En réponse à ces questions, la délégation a indiqué qu’il existait dans le pays une branche exécutive et une branche judiciaire dont les compétences ne sont pas subordonnées à l’une ou à l’autre.  S’agissant du contrôle de l’application des politiques, le Gouvernement brésilien assure le suivi de toutes les politiques fédérales, a-t-elle assuré, citant à titre d’exemple la création de services de police pour assister les femmes victimes de violence au foyer.  Toutefois, une fois la politique gouvernementale lancée, le Gouvernement fédéral ne peut contraindre les États fédérés à la mettre en place, en créant notamment ces services d’assistance de la police, a-t-elle déclaré.  Il peut néanmoins encourager les États à le faire, en les aidant financièrement par exemple, a-t-elle expliqué.  Le Gouvernement ne peut tout contrôler, a-t-elle fait remarquer, soulignant qu’il revient également à la société civile de suivre ces questions, a-t-elle ajouté.


Dans les universités, a précisé la délégation, le nombre des femmes de descendance africaine est supérieur à celui des hommes de même origine et, d’une manière générale, les effectifs d’étudiants comptent davantage de femmes. 


Répondant aux questions sur le budget du Secrétariat, elle a indiqué que celui-ci recevait des crédits de plus en plus importants.  Toutefois, elle a rappelé que le mandat du Secrétariat spécial n’était pas d’appliquer directement les politiques, mais de coordonner les politiques relatives à la parité entre les sexes et à la promotion des femmes dans les différents ministères.


Intervenant de nouveau, l’experte de l’Algérie, a constaté que le Brésil avait ratifié plusieurs conventions telles que la Convention CEDAW.  Elle a toutefois demandé à la délégation d’expliquer pourquoi la Convention n’avait pas la même place dans tous les États fédérés, malgré sa ratification par le Gouvernement fédéral et la primauté des traités sur les lois nationales.


Sur ce point, la délégation a affirmé que la Convention CEDAW ou toute autre convention, lorsqu’elle est ratifiée par le Parlement, devenait une loi ordinaire.  Les obligations internationales ne se placent pas au-dessus de la Constitution mais à un niveau infraconstitutionnel, a-t-elle expliqué.
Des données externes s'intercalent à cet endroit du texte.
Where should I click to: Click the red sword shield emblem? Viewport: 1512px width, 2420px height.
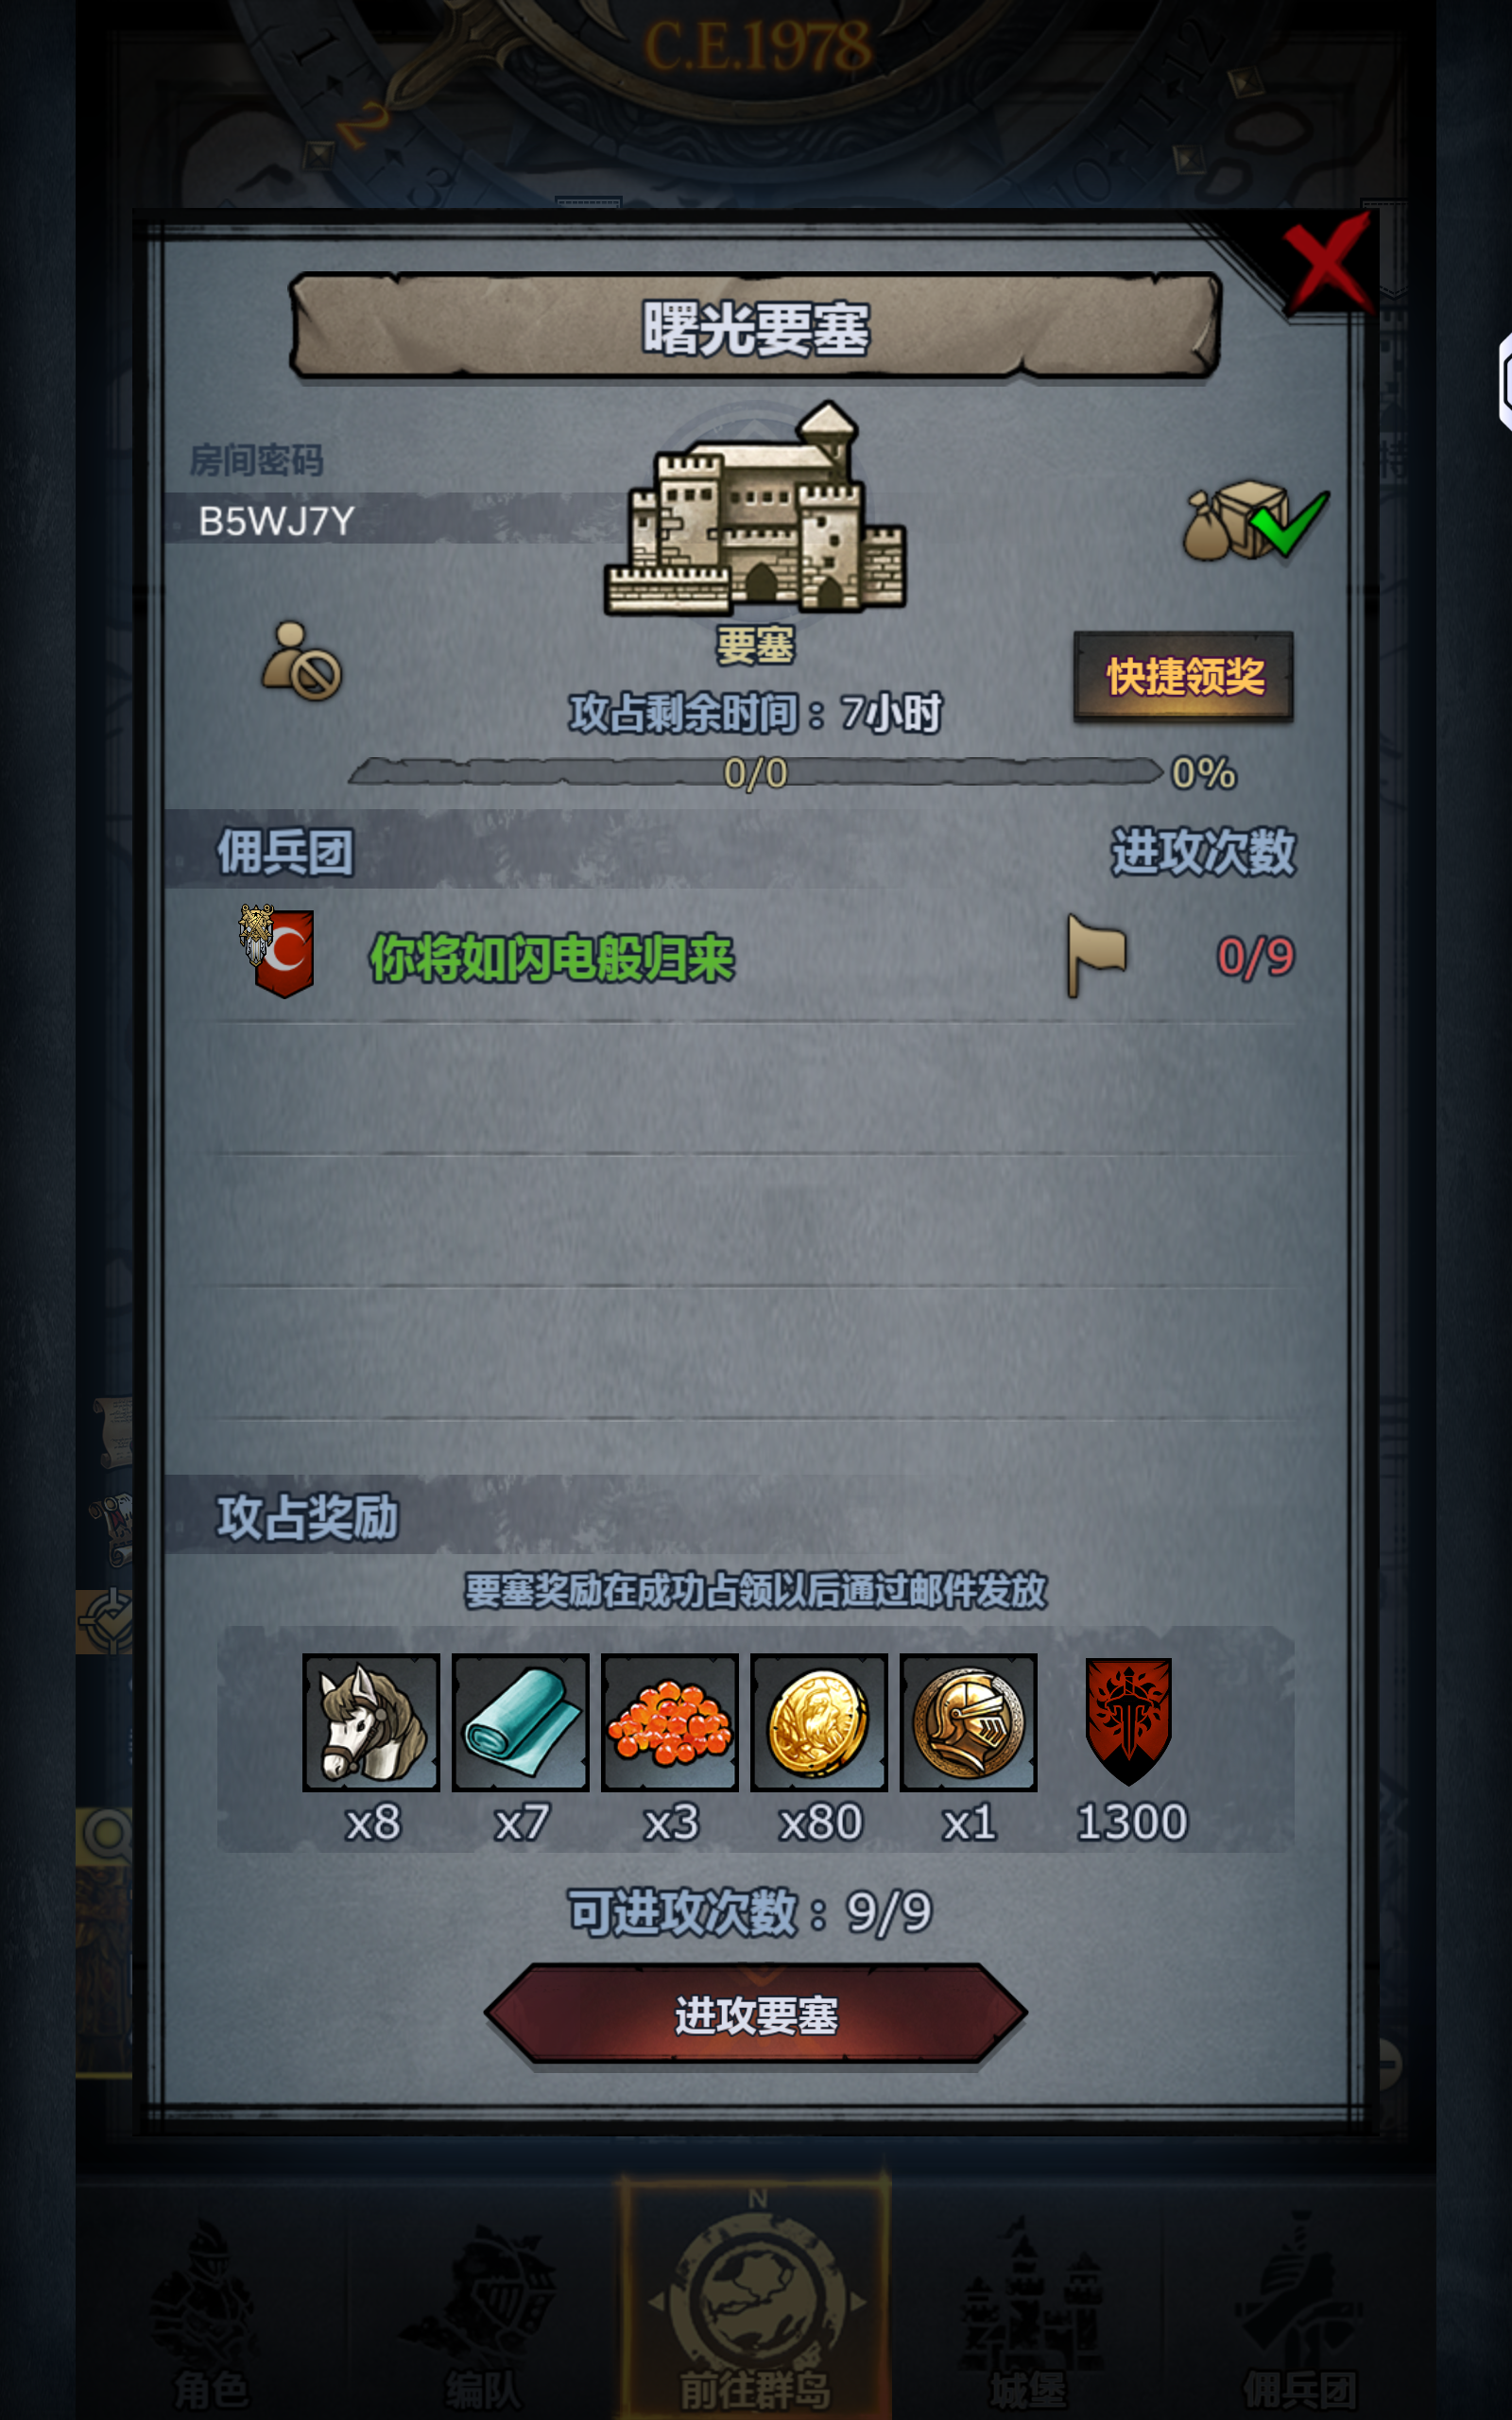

Questions portant sur les articles 10 à 16


Intervenant sur l’application de l’article de 10 relatif à l’éducation, l’expert des Pays-Bas a demandé si des délais avaient été fixés pour la réalisation des programmes relatifs à la promotion des femmes dans les universités et quels étaient les résultats de ces programmes.  Il a de plus tenu à connaître la proportion des femmes d’origine africaine dans l’enseignement supérieur et les intentions du Gouvernement brésilien pour encourager celles-ci à faire des études supérieures.


L’experte du Japon a, pour sa part, demandé si le Gouvernement envisageait de prendre des mesures visant à encourager les femmes à choisir des domaines peu conventionnels.  S’agissant de l’éducation primaire, l’experte a demandé des données chiffrées sur le taux de scolarisation et le taux d’abandon scolaire des garçons et des filles et des informations sur les mesures prises par le Gouvernement pour remédier au problème de l’abandon scolaire.


En réponse à ces questions sur l’éducation, la délégation a fait savoir qu’elle disposait de statistiques récentes, ventilées par sexe et recueillies par le Ministère de l’éducation.  Elle a par ailleurs indiqué que le projet de loi relatif à l’application de système de quotas par race n’avait pas encore été promulgué.  Toutefois, certaines universités ont mis en place des systèmes analogues de leur propre chef, a-t-elle fait savoir.  S’agissant plus spécifiquement des femmes d’origine africaine de plus de 40 ans, le Gouvernement a mis en place un programme d’alphabétisation, a-t-elle ajouté, avec pour objectif de réduire l’analphabétisme de 15%.  L’action gouvernementale se concentre principalement sur la modification et la destruction des stéréotypes qui accordent des rôles prédéterminés aux femmes et aux hommes, a-t-elle indiqué.  L’objectif de cette action est de permettre aux hommes et aux femmes de choisir les études et la carrière de leur choix tout en s’assurant des débouchés.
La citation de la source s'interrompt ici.